=== WORK REQUEST ===
Once the line containing "Viewport: 1011px width, 673px" is found in the entries below, reproduce it and every line after it, stopping at and including the line containing "Open Location Type"; reproduce nothing else, and keep each line exact.

+===+

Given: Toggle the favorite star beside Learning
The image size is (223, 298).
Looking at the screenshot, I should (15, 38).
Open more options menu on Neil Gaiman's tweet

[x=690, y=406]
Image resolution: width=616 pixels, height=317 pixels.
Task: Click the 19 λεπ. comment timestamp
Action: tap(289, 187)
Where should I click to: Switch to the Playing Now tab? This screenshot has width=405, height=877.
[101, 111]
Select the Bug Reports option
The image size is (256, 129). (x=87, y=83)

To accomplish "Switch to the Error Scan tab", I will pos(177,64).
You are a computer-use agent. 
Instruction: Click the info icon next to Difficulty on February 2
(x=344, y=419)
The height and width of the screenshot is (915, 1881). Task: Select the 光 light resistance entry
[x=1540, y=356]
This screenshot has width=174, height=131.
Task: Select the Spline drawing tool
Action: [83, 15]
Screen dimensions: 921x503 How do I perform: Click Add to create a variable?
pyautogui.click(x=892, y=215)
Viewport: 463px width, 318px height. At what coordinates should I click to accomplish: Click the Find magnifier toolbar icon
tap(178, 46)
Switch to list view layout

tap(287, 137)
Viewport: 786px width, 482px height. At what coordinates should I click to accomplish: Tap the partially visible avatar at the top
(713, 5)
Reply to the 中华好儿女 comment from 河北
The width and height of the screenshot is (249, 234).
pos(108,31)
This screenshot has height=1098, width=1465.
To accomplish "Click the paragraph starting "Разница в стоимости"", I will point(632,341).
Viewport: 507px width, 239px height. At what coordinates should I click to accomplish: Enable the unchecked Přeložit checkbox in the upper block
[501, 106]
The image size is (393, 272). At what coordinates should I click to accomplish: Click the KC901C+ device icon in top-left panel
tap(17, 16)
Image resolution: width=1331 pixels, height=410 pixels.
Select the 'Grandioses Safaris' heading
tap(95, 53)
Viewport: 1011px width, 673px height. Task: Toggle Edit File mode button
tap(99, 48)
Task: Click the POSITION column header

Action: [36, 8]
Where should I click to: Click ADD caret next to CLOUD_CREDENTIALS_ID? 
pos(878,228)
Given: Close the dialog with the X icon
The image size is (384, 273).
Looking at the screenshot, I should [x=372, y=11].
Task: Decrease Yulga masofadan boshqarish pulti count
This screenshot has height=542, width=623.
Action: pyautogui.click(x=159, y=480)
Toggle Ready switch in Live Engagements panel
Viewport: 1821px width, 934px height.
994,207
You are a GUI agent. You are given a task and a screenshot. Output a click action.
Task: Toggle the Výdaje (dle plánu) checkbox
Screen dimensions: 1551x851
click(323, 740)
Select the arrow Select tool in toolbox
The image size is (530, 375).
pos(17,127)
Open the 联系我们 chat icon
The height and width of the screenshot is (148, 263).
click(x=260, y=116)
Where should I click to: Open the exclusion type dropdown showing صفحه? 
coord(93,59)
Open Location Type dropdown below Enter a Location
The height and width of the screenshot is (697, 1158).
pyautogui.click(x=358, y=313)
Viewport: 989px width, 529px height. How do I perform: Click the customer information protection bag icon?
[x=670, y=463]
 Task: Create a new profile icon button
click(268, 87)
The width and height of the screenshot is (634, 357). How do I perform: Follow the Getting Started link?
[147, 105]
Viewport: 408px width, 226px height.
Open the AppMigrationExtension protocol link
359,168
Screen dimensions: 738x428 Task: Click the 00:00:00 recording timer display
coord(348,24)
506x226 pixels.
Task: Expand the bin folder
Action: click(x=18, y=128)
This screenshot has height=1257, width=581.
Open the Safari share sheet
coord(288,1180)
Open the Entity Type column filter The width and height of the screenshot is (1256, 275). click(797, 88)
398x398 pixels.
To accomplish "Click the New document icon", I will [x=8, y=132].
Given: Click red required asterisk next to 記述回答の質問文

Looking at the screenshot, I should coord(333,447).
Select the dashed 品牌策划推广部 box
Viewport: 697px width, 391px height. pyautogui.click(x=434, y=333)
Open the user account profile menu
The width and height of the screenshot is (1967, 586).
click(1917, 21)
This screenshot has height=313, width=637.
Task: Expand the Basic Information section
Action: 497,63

+===+

=== EXPECTED ANSWER ===
Viewport: 1011px width, 673px height. Task: Toggle Edit File mode button
tap(99, 48)
Task: Click the POSITION column header

Action: [36, 8]
Where should I click to: Click ADD caret next to CLOUD_CREDENTIALS_ID? 
pos(878,228)
Given: Close the dialog with the X icon
The image size is (384, 273).
Looking at the screenshot, I should [x=372, y=11].
Task: Decrease Yulga masofadan boshqarish pulti count
This screenshot has height=542, width=623.
Action: pyautogui.click(x=159, y=480)
Toggle Ready switch in Live Engagements panel
Viewport: 1821px width, 934px height.
994,207
You are a GUI agent. You are given a task and a screenshot. Output a click action.
Task: Toggle the Výdaje (dle plánu) checkbox
Screen dimensions: 1551x851
click(323, 740)
Select the arrow Select tool in toolbox
The image size is (530, 375).
pos(17,127)
Open the 联系我们 chat icon
The height and width of the screenshot is (148, 263).
click(x=260, y=116)
Where should I click to: Open the exclusion type dropdown showing صفحه? 
coord(93,59)
Open Location Type dropdown below Enter a Location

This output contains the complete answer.